Assumindo que o valor justo da Cruise atribuível à GM seja os US$15,0 bilhões citados acima, temos que descontar essa soma do valor atual da GM na bolsa para ver quanto estamos recebendo de retorno em proventos do negócio flagship (a montadora e a área de crédito). Assim fazemos uma comparação justa do valor da montadora + área de crédito e os dividendos recebidos destas divisões. Nessa comparação, o dividend yield da GM sobe de 12% para 21%. Levando a lógica ao limite, se a Cruise tivesse um valor justo igual ao valor de mercado da Uber (~US$60 bilhões), descontando a Cruise do valor total da GM revelaria um valor implícito na montadora negativo de -US$23,8 bilhões. É isso mesmo: se a Cruise um dia chegar ao valor de mercado da Uber, comprar a ação da GM hoje seria equivalente a ser pago US$16/ação para aceitar ser acionista da GM e receber um dividendo de $3.15/ação anualmente.

Uma outra forma de ilustrar é calcular o múltiplo P/L, citado como 5,2x acima, descontando do valor das ações da GM um valuation implícito para a Cruise. Se a Cruise tiver um valor de US$15,0 bilhões (para a GM), conforme seu último aumento de capital, o P/L da montadora GM seria 2,7x, praticamente metade do P/L onde não atribuímos valor à Cruise. Abaixo mostramos os cenários onde esse P/L pode até ser negativo, como destacado no exemplo anterior.

Fonte: Bloomberg, GM Investor Relations

Parece estranho, não é mesmo? Qual é a pegadinha?

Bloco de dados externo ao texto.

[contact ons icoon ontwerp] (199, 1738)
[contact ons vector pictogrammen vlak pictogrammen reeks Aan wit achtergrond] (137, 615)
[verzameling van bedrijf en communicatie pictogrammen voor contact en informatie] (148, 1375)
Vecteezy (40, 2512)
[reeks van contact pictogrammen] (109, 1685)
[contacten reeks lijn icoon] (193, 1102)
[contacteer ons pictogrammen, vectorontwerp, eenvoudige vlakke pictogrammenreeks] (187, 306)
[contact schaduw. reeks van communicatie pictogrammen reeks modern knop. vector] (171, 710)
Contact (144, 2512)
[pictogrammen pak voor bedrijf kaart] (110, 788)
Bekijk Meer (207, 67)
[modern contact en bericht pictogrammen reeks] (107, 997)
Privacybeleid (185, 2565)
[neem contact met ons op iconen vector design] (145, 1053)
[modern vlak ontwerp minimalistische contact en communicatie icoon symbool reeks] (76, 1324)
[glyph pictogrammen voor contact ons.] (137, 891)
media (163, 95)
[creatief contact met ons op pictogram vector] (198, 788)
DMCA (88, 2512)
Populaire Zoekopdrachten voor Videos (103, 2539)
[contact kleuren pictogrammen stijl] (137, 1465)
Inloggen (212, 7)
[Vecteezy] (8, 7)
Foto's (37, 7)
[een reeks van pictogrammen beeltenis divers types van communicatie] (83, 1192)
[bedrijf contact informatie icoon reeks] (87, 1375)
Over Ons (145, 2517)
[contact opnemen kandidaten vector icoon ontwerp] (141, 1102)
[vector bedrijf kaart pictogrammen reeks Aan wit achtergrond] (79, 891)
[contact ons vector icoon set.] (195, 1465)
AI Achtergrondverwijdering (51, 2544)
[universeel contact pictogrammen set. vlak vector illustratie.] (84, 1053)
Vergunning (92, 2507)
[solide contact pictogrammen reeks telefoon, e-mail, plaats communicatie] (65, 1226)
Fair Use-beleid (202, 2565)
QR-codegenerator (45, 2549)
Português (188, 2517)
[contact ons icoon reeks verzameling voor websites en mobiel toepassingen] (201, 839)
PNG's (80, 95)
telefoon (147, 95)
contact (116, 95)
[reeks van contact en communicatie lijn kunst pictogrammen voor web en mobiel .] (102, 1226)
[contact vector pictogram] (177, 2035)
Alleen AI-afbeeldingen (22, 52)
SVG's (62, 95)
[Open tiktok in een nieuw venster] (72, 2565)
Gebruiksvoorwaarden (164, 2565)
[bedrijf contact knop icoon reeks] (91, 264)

A pergunta lembra nossa tese de investimento na Vale, outra empresa extremamente barata quando comparamos seu potencial pagador de proventos. No artigo onde falamos sobre o assunto, culpamos a mancha reputacional da Vale associada aos rompimentos de barragens da empresa nos últimos anos. A GM não tem rompimentos de barragens no seu passado, não obstante tem pontos fracos na reputação. Olhando o conteúdo disponível na internet sobre a Cia (YouTube, artigos da mídia, etc), é difícil sair com uma impressão positiva sobre a empresa. Muitos guardam rancor do resgate (com prejuízo) que o governo americano foi praticamente obrigado a dar à empresa em 2009; a mesma empresa cujos executivos chegaram de jato executivo para pedir ajuda ao congresso americano. Outros criticam o atraso da Cia em abraçar uma disrupção inevitável do setor de transporte em direção a um soluções menos poluidoras ao meio ambiente vs. outros players como a Tesla. Outros ainda guardam lembrança de um recall feito pela GM em 2014, ligado a peças defeituosas que levaram a acidentes letais nos EUA. Juntando as três coisas, fica uma imagem de empresa antiquada, irresponsável, inconsequente. Em nossa visão, manter essa opinião sobre a GM é ignorar os largos passos dados nos últimos anos para reinventar a Cia. É difícil negar que, após a reestruturação dos últimos anos, a empresa está financeiramente sólida e bem preparada para ser protagonista nas mudanças acontecendo no setor de transporte. Quando a GM se dedicou a ser a maior montadora do mundo, conseguiu. Quando se dedicou a ser uma das montadoras mais rentáveis do mundo, conseguiu também. Para nós, já se provou capaz de executar o que promete. Talvez demore alguns anos para o mercado dar o devido mérito ao trabalho. Até lá, dado o desconto das ações frente seu potencial gerador de caixa/pagador de proventos, faz muito mais sentido para nós assistir o desenrolar com skin in the game, justificando o investimento na Cia.